The major causes of chemical stress on the coronary artery are: 1) unbalanced macronutrients - fats, carbohydrates and proteins, 2) unbalanced micronutrients - minerals primarily, 3) host genetics, 4) dysfunctional intestinal microbiota, 5) toxins. There are over 395 other causes, however, these are the big 5 that account for a large part of the disease.
Let us look primarily at inflammation and oxidative stress as they are two of the most damaging events occurring in the heart and the rest of the body primarily due to poor dietary choices, but also from exposure to drugs, chemicals, excessive exercise, excessive sun exposure and smoking. Oxidative stress is basically the event that occurs in the body when naturally beneficial oxygen radicals are overproduced.
These oxygen radicals are naturally produced by our cells to clear infections or during mitochondrial energy production activity. These radicalized molecules have unpaired electrons that are in a mad search for another electron to balance their sensibilities. When free and radical, they can destroy a bacterial or viral cell wall via this unpaired electron. When we have a pathogen to kill, this is good. What is not good is when they run into our liver cell or heart cell first.
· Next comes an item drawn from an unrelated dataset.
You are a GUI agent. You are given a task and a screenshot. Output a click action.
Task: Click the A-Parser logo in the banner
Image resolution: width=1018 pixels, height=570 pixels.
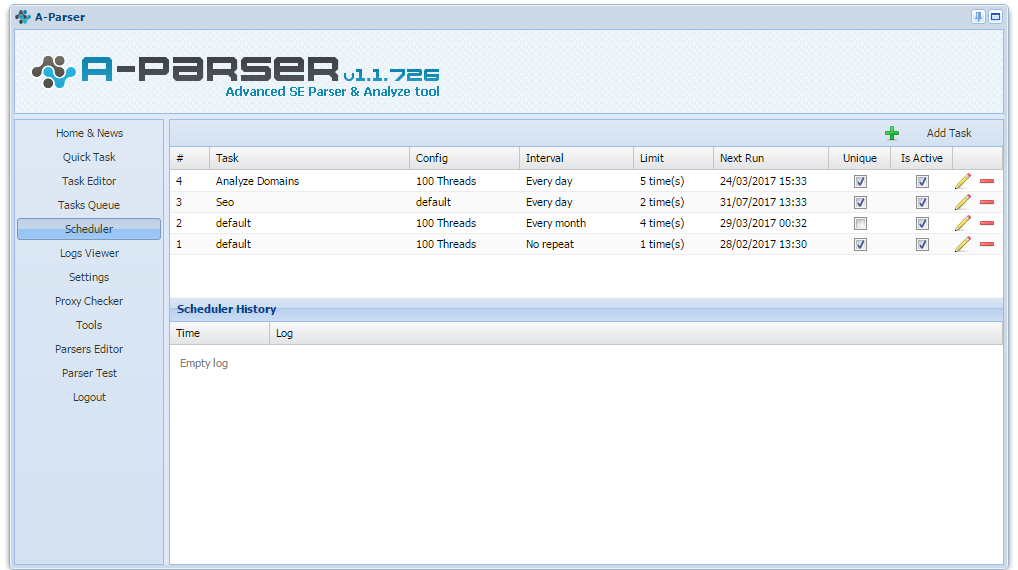[235, 71]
This damage, when it occurs to our cell wall and enzymes has a catastrophic effect if it occurs in high frequency. This is one of the major pathways to endothelial dysfunction and ultimately heart disease. (Slauch JM 2011)
If for example, you consume too much mercury via excessive consumption of tuna and you smoke cigarettes, you can start this cascade of reactive oxygen species that cause inflammation and cellular damage to the artery wall. Now let us say that hypothetically, you have a genetic predisposition for small and dense lipoprotein cars called LDL cholesterol that stay in circulation longer than normal because a gain of function PCSK9 SNP mutation and also have apolipoprotein E3/4 genotype which reduces clearance of the lipoprotein cars further while concomitantly consuming a high refined carbohydrate diet that promotes inflammation and oxidation, then you have the ripe condition for the small dense LDL particle to squeeze between a damaged endothelium of the artery wall cells because of a concentration gradient. These LDL particles can become oxidized by local oxygen radicals making them a target for the immune system to be engulfed by a macrophage cell thus beginning the process of atherosclerosis. Over a long period of time, many decades this pattern repeats itself over and over again until a fibrous plaque forms over top in order to protect the vessel wall. If this plaque gets big enough and ruptures, it can go two ways: 1) it can develop a healing clot that blocks the heart's blood flow leading to a lack of oxygen being delivered to the heart muscle effectively damaging the section involved or 2) if it is a smaller clot, it can heal over without blocking the blood flow. In an interview with Dr. Peter Attia, Preventative Cardiologist Dr. Ethan Weiss, stated that these events occur many times leaving pathological evidence like tree rings.
We further know that artery wall plaques that can cause a heart attack have walled off bacterial biofilms that come from our oral and gut bacteria. These bacteria have translocated to the heart and walled themselves off causing a local artery inflammatory process that is also ground zero for a potential heart attack. (Lanter et. al. 2014)
Since prevention is about catching disease where it begins, this is a conversation that parents need to have with their children.